Trim the other end of the lining tube and then burr it so that it fits the length of the tube snugly.  Then fit the extension tubing and pop it in the vice. 

Measure up how much of the mylar tubing that you need approximately the same length as the tube. 



Trim off the length and slide it over the tube. 



Tie in your tieing thread and bind down the start of the mylar tubing. 



Catch in a yellow schlappen hackle by the tip. 



Double the hackle by stroking the fibres back so that both sets of fibres and pointing in the same direction. 



Make two turns of the hackle and then tie it off. 



Trim off the excess and tidy it up.



Take your bunch of artcic fox and stroke out the section that you want and trim it off. 



Take a comb and get rid of the under fur. 



Tie in the artic fox and make it just every so slightly longer than the hackle.  Flatten it out so that covers most of the top of the tube and down the sides a wee bit too.



Tie in a second bunch of artic fox about twice the length of the first peice.  This time don't flatten it down so that it stays just on top of the tube and not down the sides. 




Tie in two peacock herl strands either side of the wing.



Select two jungle cock eyes.



Tie in one eye on either side of the wing. 



Double back the stems so that the jungle cock doesn't fall out. 



Pluck off the two stalks and then varnish to form a nice head.  I normally go for a coat of clear, a coat of black and then two coats of clear.



And finally a troop of monkeys.



Just got them in on time! 

Cheers

Matt

Mike Barrio

Re: November 2010 Flytying SBS entries
« Reply #28 on: 30/11/2010 at 22:42 »
Great stuff Kev and Matt ..... excellent step by steps :z16 

Thanks for posting!
Cheers
Mike

Iain Goolager

Re: November 2010 Flytying SBS entries
« Reply #29 on: 30/11/2010 at 23:53 »
B W Paraloop

Hook:      Kamasan B100 Size 12
Thread:      Olive Sheer sewing thread
Tail:      Grizzle Hackle Fibres
Body:      BWO Turkey Biot
Wing:      Dun Grizzle Hackle
Wing ‘Post’   Grey Aerowing
Thorax:      Natural Squirrel Dubbing

Place the hook in the vise – cant it slightly forward so as to make tying in the tails easier.
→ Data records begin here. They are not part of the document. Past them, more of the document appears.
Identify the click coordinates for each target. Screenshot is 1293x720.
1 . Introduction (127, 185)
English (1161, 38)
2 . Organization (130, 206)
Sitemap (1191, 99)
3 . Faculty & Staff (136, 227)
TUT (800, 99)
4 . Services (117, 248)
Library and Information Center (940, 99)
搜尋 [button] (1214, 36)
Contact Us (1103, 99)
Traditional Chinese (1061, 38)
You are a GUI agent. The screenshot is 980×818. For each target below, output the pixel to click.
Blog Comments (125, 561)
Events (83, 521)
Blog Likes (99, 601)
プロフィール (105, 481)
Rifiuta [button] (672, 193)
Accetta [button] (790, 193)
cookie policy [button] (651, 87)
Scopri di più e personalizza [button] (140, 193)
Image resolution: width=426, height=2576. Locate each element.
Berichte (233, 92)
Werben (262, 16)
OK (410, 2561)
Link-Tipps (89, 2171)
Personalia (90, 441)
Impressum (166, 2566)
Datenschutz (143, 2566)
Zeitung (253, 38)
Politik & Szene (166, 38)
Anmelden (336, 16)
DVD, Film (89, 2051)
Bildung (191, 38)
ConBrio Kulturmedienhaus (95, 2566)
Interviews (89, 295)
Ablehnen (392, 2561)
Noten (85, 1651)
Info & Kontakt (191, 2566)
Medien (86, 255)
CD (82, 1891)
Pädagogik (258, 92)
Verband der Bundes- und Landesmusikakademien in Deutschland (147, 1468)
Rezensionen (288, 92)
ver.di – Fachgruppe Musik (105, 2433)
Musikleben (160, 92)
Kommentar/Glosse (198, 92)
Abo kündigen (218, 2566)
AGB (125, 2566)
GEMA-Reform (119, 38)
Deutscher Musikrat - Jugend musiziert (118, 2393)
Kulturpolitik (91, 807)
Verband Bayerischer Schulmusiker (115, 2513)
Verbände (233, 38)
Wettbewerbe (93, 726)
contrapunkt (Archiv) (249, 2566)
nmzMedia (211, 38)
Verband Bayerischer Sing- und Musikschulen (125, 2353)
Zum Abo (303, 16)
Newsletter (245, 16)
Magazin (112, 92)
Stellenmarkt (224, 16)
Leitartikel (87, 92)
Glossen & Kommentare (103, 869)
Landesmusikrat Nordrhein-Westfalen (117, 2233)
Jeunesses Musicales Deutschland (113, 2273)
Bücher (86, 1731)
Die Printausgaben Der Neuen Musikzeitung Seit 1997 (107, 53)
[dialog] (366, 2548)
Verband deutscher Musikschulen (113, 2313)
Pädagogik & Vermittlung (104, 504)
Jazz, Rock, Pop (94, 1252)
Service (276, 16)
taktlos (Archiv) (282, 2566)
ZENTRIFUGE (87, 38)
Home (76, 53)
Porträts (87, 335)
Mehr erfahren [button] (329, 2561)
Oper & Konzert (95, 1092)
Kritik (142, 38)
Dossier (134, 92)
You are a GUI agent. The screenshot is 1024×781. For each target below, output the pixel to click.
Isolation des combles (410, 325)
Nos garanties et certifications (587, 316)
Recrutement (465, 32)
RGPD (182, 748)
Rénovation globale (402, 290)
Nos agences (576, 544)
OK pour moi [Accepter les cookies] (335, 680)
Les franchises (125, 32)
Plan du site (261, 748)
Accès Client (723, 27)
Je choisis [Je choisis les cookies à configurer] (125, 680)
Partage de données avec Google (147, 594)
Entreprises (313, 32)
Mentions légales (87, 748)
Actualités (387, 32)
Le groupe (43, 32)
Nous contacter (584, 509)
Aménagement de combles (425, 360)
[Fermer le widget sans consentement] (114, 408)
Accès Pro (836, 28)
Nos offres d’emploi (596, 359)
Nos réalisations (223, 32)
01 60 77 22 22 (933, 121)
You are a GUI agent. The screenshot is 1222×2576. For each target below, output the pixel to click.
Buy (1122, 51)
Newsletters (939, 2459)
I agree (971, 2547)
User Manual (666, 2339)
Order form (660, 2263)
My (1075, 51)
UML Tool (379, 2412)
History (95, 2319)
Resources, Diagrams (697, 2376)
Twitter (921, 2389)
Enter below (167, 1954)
 Wax the thread and catch it in. Wind it down the hook shank in touching turns to the tails tie in point.



Select a few hackle fibres for the tail – Offer up and tie in (better than this) – cut the fibres to length (thorax tie in point).



Tie in the turkey biot – at a suitable point on the biot to prevent breaking and wrap down to the tails.



Apply a thin coat of varnish to the hook shank and wind on the turkey biot – tie off and snip excess.



Tie in a section on Aerowing to use as the hackle ‘post’.



Tie in the Dun Grizzle hackle – remove stalk tag.



Use whatever method device to hold the post upright so that the hackle can be wound easily.



Wind the hackle upwards and then back down the post – gauge how much height of post to wrap by the length and bulk of the thorax – tie off the hackle and snip tag end.



Wax the thread and apply the squirrel dubbing.



Pull back the hackle fibres and wind on a suitable thorax.



Pull the post with hackle forward and secure behind the hook eye.



Snip off tag of post, whip finish and varnish.